### EXERCISE AIM:
A word-for-word copy of the line containing "This screenshot has height=265, width=1308." and every following line to the end of the data below is all the answer should hold.

### MATERIAL TO PROCESS:
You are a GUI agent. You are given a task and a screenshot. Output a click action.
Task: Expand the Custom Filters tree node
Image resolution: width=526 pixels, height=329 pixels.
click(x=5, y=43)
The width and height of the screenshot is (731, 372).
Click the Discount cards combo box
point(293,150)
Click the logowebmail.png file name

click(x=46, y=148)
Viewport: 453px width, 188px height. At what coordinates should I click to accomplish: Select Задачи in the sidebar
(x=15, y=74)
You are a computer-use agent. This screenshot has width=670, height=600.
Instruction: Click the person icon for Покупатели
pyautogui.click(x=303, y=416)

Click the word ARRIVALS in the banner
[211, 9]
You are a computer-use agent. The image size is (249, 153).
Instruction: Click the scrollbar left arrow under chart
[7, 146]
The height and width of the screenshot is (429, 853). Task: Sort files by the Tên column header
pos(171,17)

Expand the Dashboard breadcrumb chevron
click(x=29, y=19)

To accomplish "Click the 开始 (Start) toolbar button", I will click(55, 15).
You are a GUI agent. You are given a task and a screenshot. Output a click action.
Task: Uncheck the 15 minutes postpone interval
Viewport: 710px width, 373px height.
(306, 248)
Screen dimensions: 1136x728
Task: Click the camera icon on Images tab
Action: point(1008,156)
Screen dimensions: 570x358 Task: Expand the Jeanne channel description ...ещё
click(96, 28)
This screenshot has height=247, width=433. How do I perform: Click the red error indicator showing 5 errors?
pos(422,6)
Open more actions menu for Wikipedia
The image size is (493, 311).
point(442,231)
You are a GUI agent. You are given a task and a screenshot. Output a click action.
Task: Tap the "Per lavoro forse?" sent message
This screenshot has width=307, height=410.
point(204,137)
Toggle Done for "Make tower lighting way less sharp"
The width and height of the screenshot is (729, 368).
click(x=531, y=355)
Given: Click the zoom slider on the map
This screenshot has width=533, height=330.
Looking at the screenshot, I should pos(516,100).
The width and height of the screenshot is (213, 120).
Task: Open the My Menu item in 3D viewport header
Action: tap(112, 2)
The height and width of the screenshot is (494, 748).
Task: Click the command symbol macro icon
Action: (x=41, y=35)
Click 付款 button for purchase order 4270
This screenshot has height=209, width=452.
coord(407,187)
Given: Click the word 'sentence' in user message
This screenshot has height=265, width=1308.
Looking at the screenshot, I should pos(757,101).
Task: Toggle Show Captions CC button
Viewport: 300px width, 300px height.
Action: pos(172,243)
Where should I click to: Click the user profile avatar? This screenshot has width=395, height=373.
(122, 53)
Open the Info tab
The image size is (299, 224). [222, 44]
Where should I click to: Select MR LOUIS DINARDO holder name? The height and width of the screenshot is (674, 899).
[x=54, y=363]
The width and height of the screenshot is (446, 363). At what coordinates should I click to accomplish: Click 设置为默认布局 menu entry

### RESULT OF THE EXERCISE:
This screenshot has height=265, width=1308.
Looking at the screenshot, I should pos(757,101).
Task: Toggle Show Captions CC button
Viewport: 300px width, 300px height.
Action: pos(172,243)
Where should I click to: Click the user profile avatar? This screenshot has width=395, height=373.
(122, 53)
Open the Info tab
The image size is (299, 224). [222, 44]
Where should I click to: Select MR LOUIS DINARDO holder name? The height and width of the screenshot is (674, 899).
[x=54, y=363]
The width and height of the screenshot is (446, 363). At what coordinates should I click to accomplish: Click 设置为默认布局 menu entry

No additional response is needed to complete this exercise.